"""

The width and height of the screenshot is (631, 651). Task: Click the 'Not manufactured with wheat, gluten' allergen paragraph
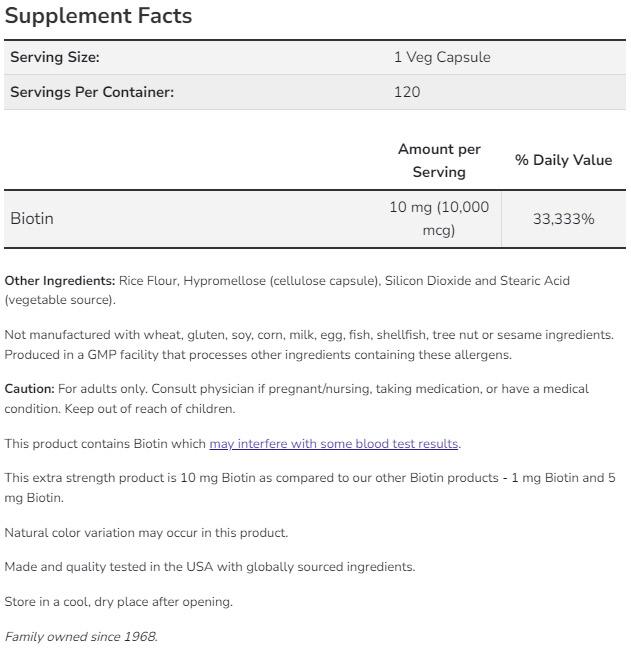[x=308, y=345]
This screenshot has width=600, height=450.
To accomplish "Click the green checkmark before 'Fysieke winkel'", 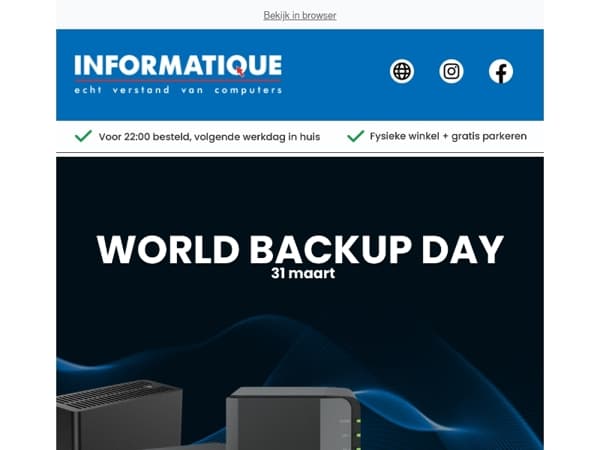I will 355,136.
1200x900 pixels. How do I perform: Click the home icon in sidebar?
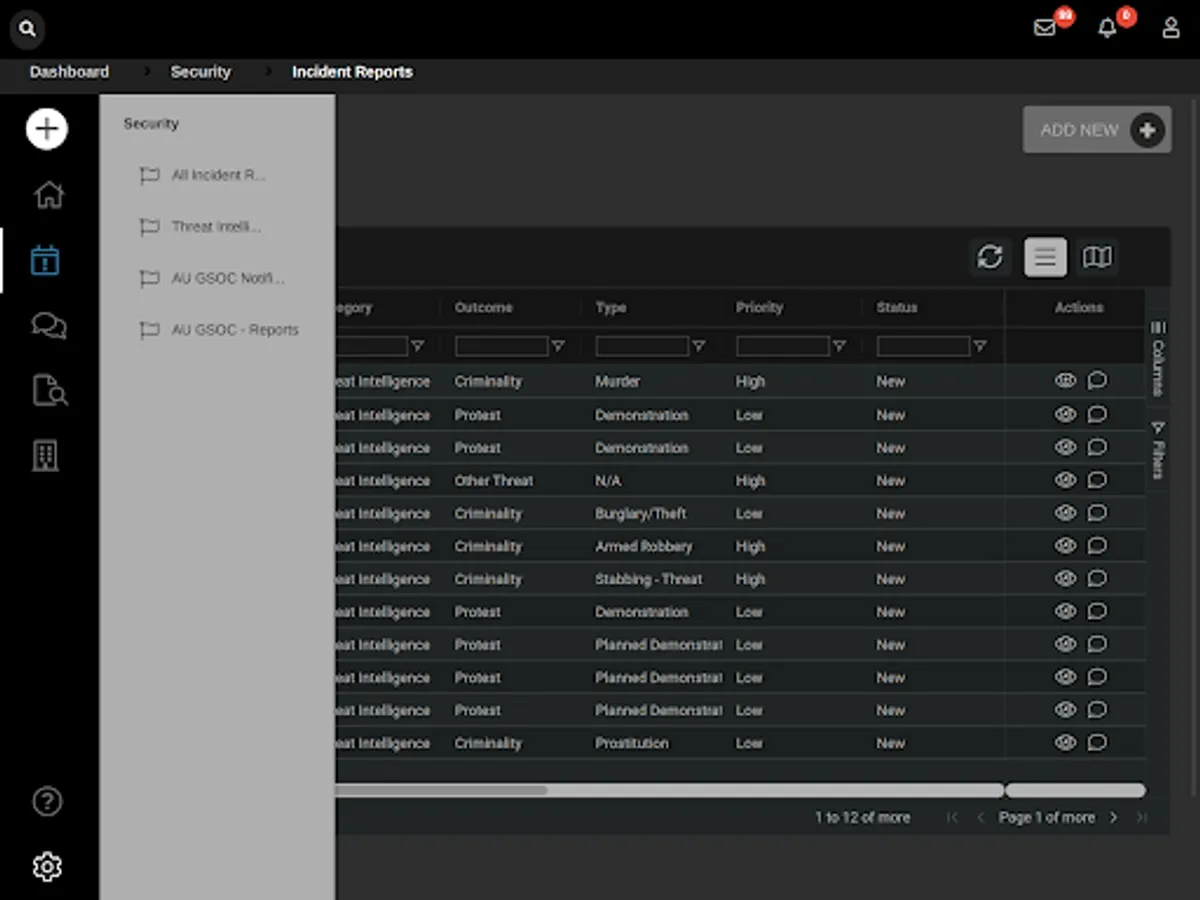click(x=48, y=195)
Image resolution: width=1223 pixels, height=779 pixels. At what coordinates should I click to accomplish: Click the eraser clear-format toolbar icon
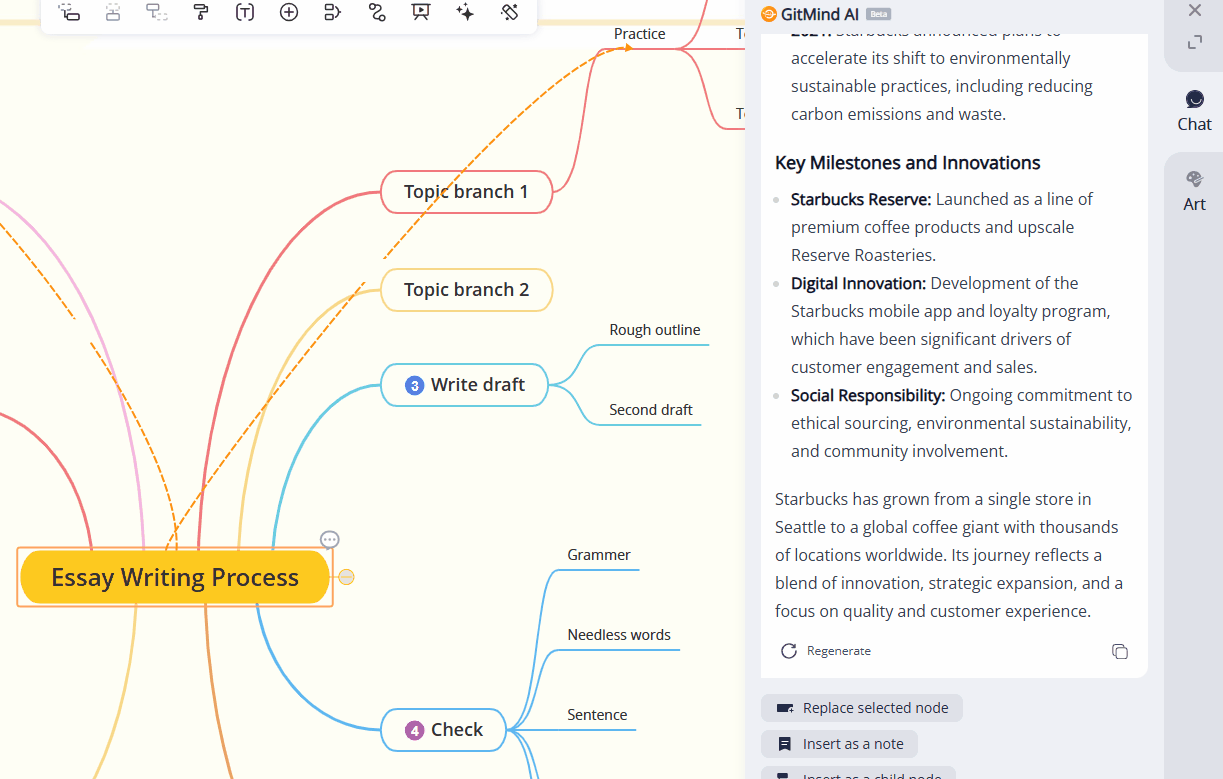click(x=509, y=12)
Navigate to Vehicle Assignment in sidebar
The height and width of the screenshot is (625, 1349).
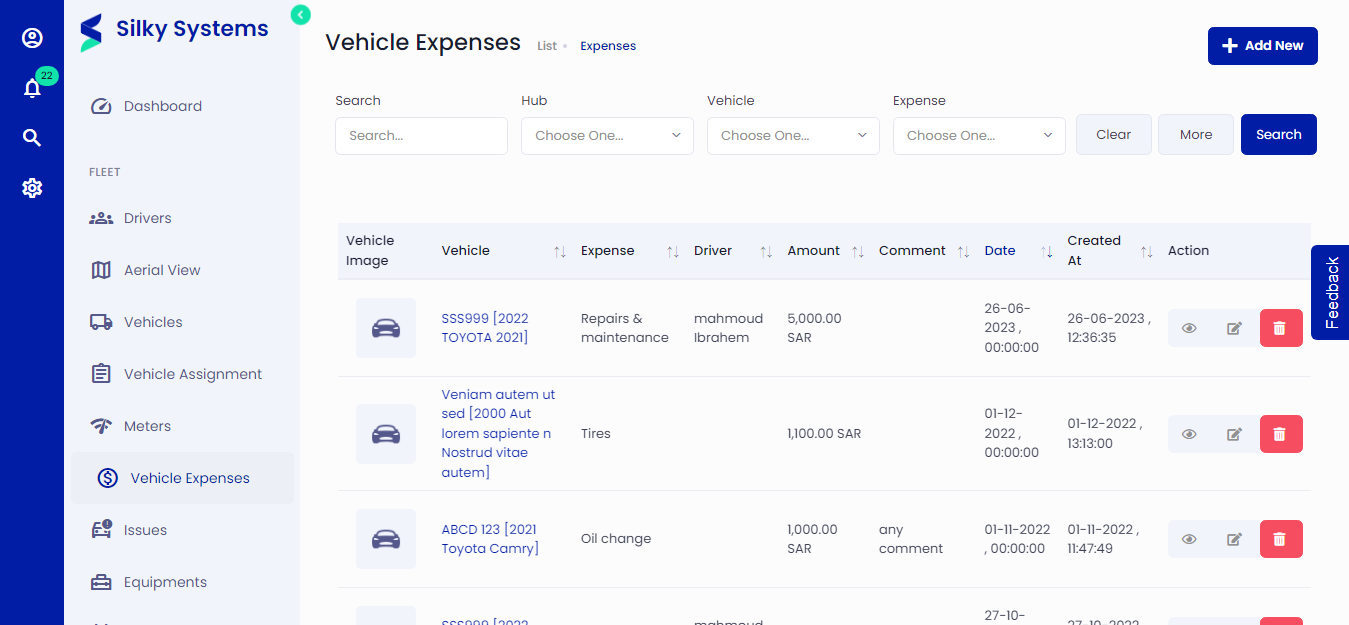pos(191,373)
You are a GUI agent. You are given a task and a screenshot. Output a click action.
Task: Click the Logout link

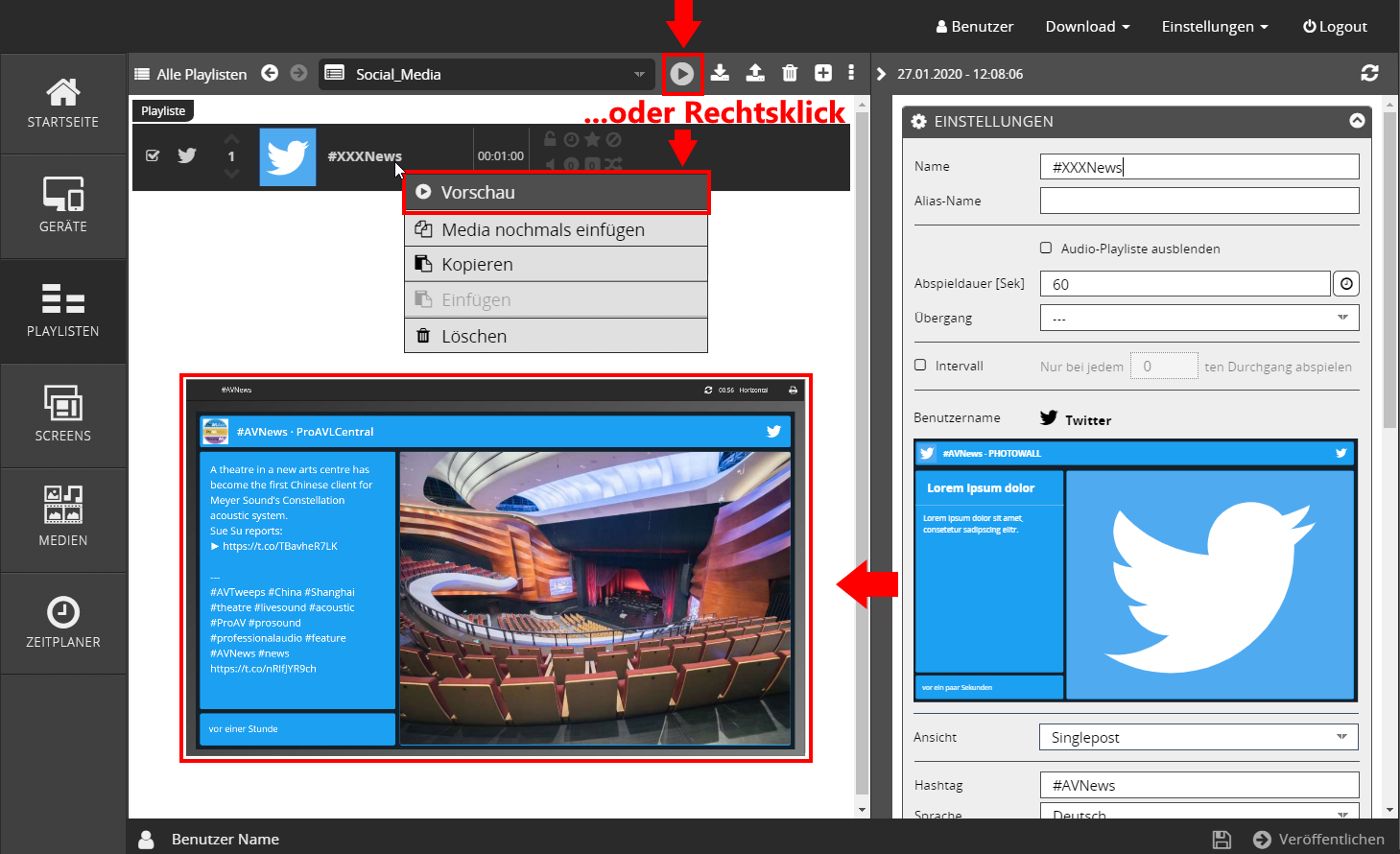click(x=1335, y=27)

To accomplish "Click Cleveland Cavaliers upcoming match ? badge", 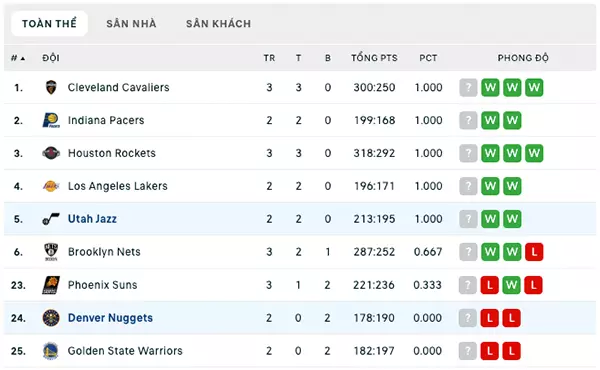I will 468,87.
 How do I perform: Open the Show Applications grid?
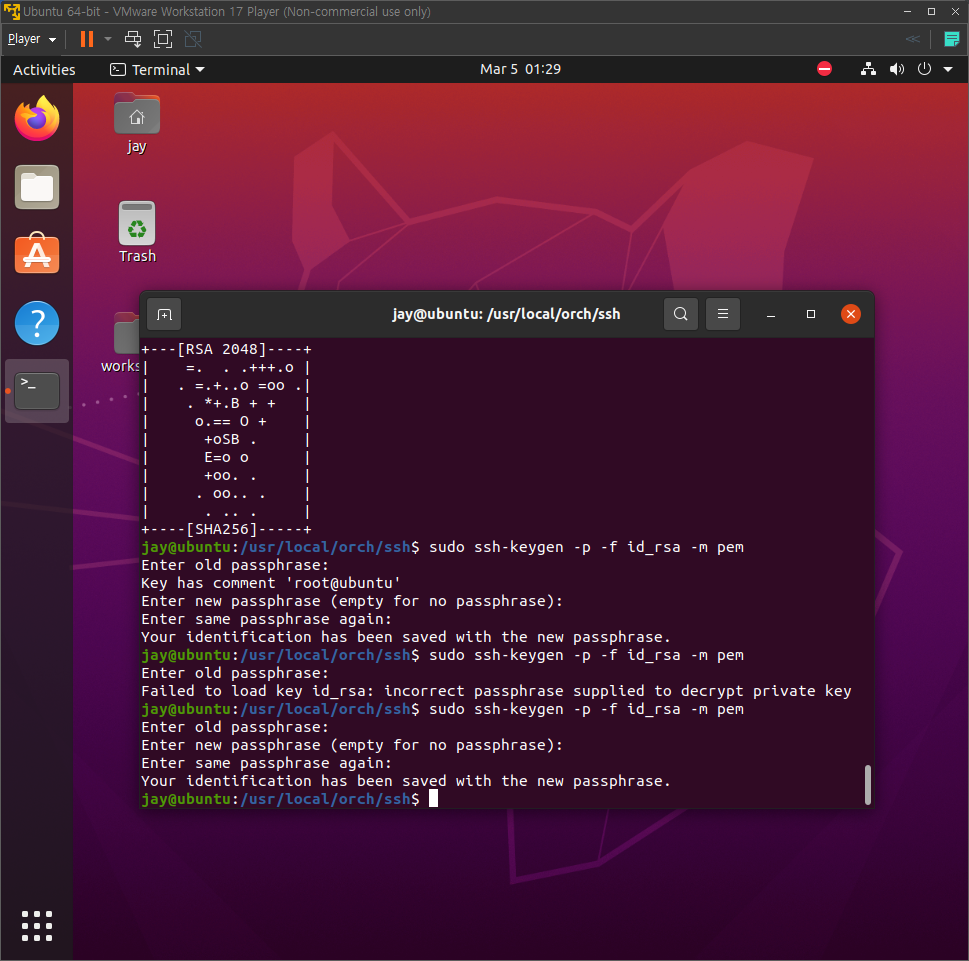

"""

### Exercise objective
Transcribe, word for word, the lines of the listing above from the one that contains "1200x900 pixels. How" through the one that contains "Navigate to Vehicle Assignment in sidebar", keeping both ends and dropping the pictures.

### Response box
1200x900 pixels. How do I perform: Click the home icon in sidebar?
click(x=48, y=195)
Image resolution: width=1223 pixels, height=779 pixels. At what coordinates should I click to accomplish: Click the eraser clear-format toolbar icon
click(x=509, y=12)
Navigate to Vehicle Assignment in sidebar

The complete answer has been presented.